Direction
Write out everything from the start of the records down to the line containing "[x=71, y=424]", swapping "Task" for "Goal" and leaving all else as it is.

[Records from a dataset]
** begin **
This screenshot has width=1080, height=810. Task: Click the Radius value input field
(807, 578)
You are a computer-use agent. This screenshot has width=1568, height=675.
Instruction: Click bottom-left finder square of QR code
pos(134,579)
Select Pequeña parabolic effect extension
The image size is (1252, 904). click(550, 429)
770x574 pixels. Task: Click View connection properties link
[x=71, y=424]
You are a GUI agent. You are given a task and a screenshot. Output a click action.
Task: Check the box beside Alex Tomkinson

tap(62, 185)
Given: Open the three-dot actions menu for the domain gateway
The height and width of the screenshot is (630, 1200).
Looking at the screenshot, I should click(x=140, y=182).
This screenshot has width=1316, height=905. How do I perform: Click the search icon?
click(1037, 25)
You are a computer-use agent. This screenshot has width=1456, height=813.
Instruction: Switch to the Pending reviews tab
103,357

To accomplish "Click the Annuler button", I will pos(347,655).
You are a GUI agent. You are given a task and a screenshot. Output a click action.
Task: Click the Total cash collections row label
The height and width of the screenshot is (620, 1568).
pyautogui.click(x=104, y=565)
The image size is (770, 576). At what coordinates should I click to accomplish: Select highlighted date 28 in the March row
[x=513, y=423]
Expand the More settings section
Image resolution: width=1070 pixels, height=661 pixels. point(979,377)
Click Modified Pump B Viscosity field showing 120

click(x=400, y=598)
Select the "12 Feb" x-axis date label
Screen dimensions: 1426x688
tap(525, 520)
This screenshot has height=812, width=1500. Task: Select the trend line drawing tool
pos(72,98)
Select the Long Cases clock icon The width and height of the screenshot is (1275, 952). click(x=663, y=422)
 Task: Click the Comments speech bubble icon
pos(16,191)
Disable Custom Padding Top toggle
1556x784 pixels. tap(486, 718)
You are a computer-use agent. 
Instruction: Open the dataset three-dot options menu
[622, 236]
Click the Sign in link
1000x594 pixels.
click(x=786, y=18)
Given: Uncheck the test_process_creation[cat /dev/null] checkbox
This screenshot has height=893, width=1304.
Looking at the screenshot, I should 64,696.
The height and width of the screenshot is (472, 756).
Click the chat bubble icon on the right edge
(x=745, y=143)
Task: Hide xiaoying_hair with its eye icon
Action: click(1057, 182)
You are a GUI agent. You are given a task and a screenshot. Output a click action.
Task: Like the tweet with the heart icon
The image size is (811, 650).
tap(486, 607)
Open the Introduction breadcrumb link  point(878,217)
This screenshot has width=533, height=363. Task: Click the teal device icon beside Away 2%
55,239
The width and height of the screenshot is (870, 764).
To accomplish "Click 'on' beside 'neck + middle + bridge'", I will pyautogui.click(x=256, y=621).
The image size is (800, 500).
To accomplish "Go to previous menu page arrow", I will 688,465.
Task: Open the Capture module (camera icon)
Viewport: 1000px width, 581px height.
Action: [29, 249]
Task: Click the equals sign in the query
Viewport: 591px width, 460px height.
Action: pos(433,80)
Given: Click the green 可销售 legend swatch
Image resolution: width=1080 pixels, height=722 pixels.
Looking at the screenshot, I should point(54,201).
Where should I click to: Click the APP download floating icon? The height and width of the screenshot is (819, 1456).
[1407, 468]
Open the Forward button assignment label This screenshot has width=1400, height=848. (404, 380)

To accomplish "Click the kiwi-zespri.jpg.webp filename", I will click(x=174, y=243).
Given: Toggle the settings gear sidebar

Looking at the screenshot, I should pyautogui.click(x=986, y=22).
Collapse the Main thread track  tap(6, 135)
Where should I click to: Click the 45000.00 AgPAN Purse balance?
** end **
The completed task
This screenshot has width=1080, height=810. Goal: Click the Radius value input field
(807, 578)
You are a computer-use agent. This screenshot has width=1568, height=675.
Instruction: Click bottom-left finder square of QR code
pos(134,579)
Select Pequeña parabolic effect extension
The image size is (1252, 904). click(550, 429)
770x574 pixels. Goal: Click View connection properties link
[x=71, y=424]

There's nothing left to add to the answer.